August 03, 2015

Mitsubishi’s Plant in Memphis Will Employ 275, Make Electric Transformers

By:  Wayne Risher
Commercial Appeal
 
The news was positively electrifying: Memphis will be home to Mitsubishi Electric’s largest U.S. investment, a $207.7 million factory making 400-ton, boxcar-sized electrical transformers.
 
The Japanese-owned, Pittsburgh-based company said Monday it plans to open a 330,000-square-foot facility in Rivergate Industrial Park in 2013 with about 90 employees. It would ramp up to as many as 275 workers at full production and include headquarters for the company’s heavy electrical products.
 
Following Electrolux’s decision to build a kitchen appliance factory here, it’s a sign of better economic times ahead. Average wages by 2015 are expected to top $47,000 a year, before overtime and benefits, and Mitsubishi said it plans to mostly hire and train local people to work in the plant.
 
"I hope you guys feel the energy in the air like I do right now," Memphis Grizzlies star Rudy Gay told a roomful of business, political and community leaders in The Peabody’s Skyway.
 
Gay warmed up a crowd of 200-plus who turned out to hear Gov. Bill Haslam make it official: Memphis beat the competition because of transportation infrastructure, work force and pro-business climate. Houston was also pursuing the project.
 
Tennessee, Memphis and Shelby County incentives didn’t hurt. The package includes an $11 million state grant, $1 million from Shelby County, infrastructure work by the city of Memphis and a proposed city and county property tax freeze worth $41 million over 15 years. Mitsubishi Electric’s total, direct investment would be about $195 million.
 
The company currently is making extra-high-voltage shell-type power transformers at a 50-year-old factory in Ako, Japan, said Brian Heery, president and CEO of Mitsubishi Electric Power Products Inc. The product, used by utilities, power plants and industries, steps high-voltage current up and down between generating facilities and transmission lines. The market is expanding because of efforts to upgrade the country’s power grid to incorporate wind power and other alternative sources, Heery said.
 
"We will soon be supplying the transformers they need from a U.S. factory," he said.
 
The crowd assembled by the Greater Memphis Chamber included Howard Baker, former U.S. senator and former ambassador to Japan; Hiroshi Sato, Japan’s consul general in Nashville; and U.S. Reps. Steve Cohen, D-Tenn., and Stephen Fincher, R-Tenn.
 
Haslam said in the wake of substantial investments by Pinnacle Airlines Corp., in a Downtown headquarters, and by Electrolux, in a factory at Frank C. Pidgeon Industrial Park, "I think it’s fair to say Memphis is on a roll.
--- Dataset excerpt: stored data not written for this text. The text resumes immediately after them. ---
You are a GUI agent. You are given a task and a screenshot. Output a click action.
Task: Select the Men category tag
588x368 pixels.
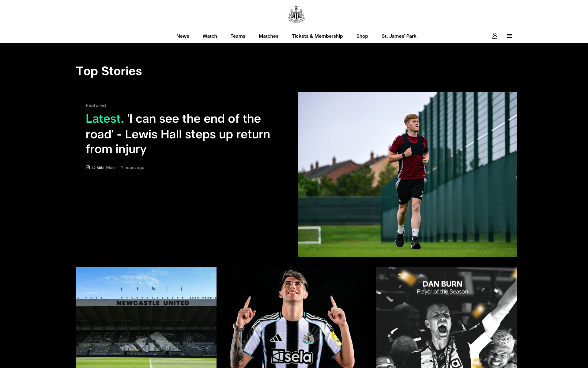pyautogui.click(x=110, y=167)
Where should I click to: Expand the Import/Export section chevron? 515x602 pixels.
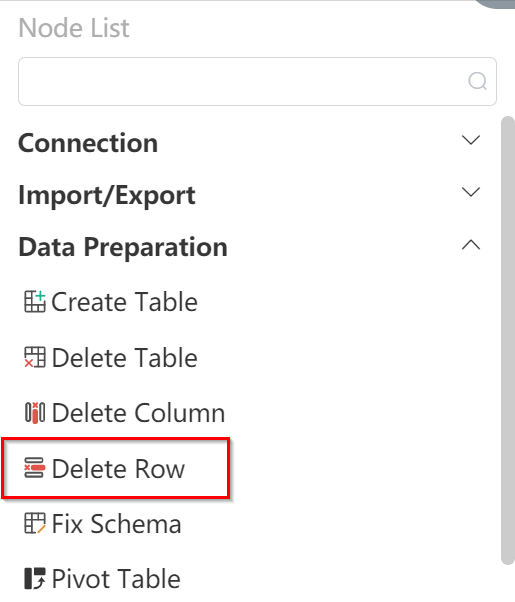(x=471, y=192)
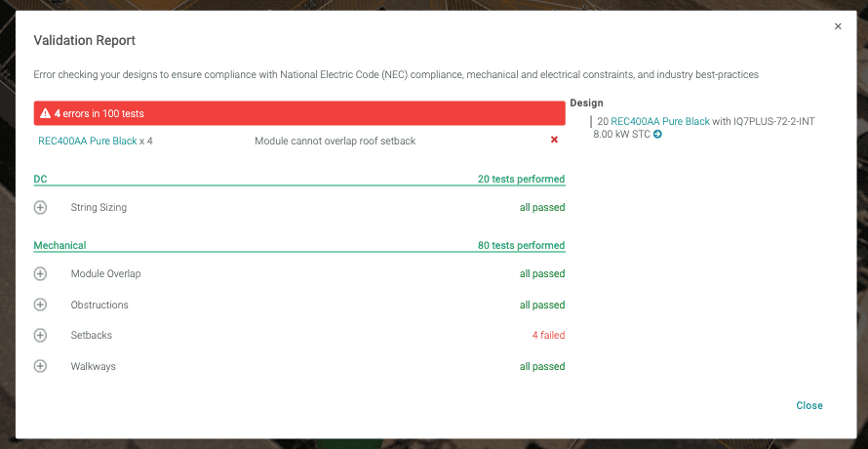Screen dimensions: 868x449
Task: Click the warning triangle in error banner
Action: (x=45, y=114)

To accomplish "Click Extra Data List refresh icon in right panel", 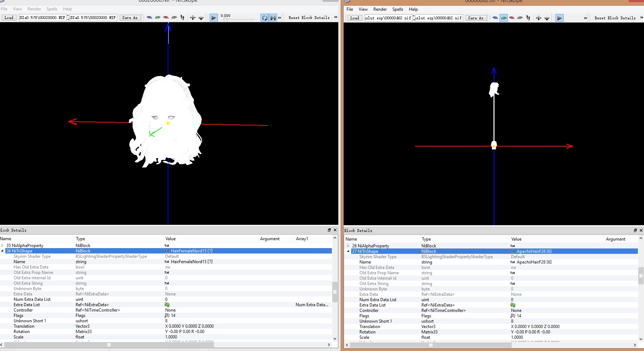I will click(513, 305).
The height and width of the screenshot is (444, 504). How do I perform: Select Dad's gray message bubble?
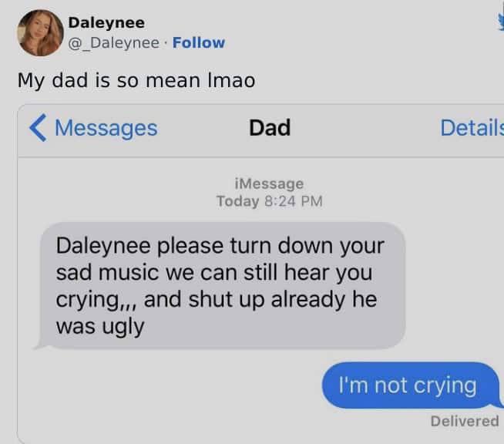pyautogui.click(x=220, y=285)
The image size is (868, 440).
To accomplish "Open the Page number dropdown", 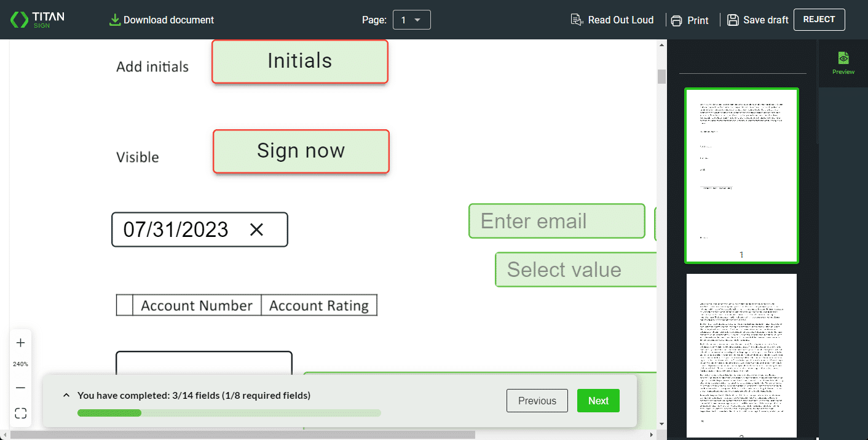I will tap(411, 20).
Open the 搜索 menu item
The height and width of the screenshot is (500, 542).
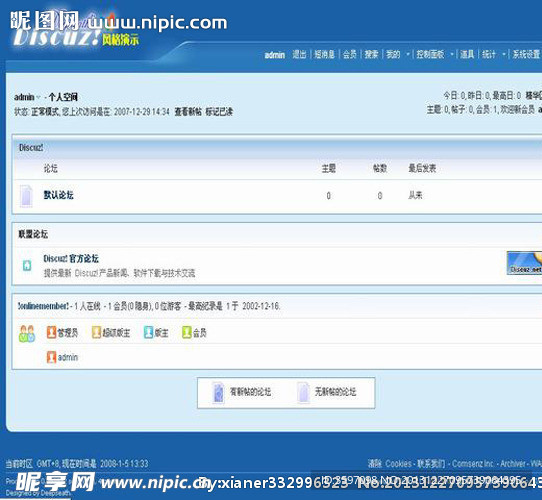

I think what you’re seeing today is a sign of more to come."
 
Memphis Mayor A C Wharton called it "one of the most significant projects this community has ever undertaken," and said it dovetails with goals of a greener and healthier city. "You’re going to be a great partner with us."
 
Heery said construction would begin this spring.
 
The company proposes to build a 330,000-square-foot factory building and a 40,000-square-foot, two-story office building, connected by a pedestrian bridge. It is buying 97 acres for the initial facilities and 49 acres for expansion.
 
River and rail access were key in the decision. The site has access to the slackwater Memphis Harbor, and rail lines run nearby to the CN (Canadian National) Railway Memphis intermodal gateway and Harrison Yard. Water and rail are the only practical ways to transport the transformers.
 
A 4,100-foot rail extension and relocation of a city-owned sewer trunk line are part of the site-preparation package.
 
A tax-freeze application said one justification for tax incentives is the cost of building a factory capable of holding super-heavy loads. Foundation pilings would be up to 70 feet deep.
 
The Memphis-Shelby County Industrial Development Board is scheduled to hear the tax-freeze application in a called meeting this morning.
 
"We needed a large waterfront site near a city that could support our recruiting and training goals," Heery said. "Memphis was chosen for its strengths in these areas and the support of its state and local leaders."
 
The company said the plant would be designed and constructed by O’Neal Inc. of Greenville, S.C. The site search was conducted by McCallum Sweeney Consulting of Greenville, S.C.
 
Mitsubishi in Memphis
The project: Memphis factory will produce extra-high voltage shell- type power transformers for utilities, power plants and industries.
 
The company: Mitsubishi Electric Power Products is a unit of Mitsubishi Electric Corp. and is one of six subsidiaries of Mitsubishi Electric US Holdings Inc., which employs 3,000 people at 30 locations. One of Mitsubishi Electric’s more familiar products is Diamond Vision large-display video screens, including the world’s largest at Cowboys Stadium.
 
The location: Rivergate Industrial Park, owned by Belz Enterprises, is at Rivergate and Riverport roads, off Interstate 55 in Southwest Memphis.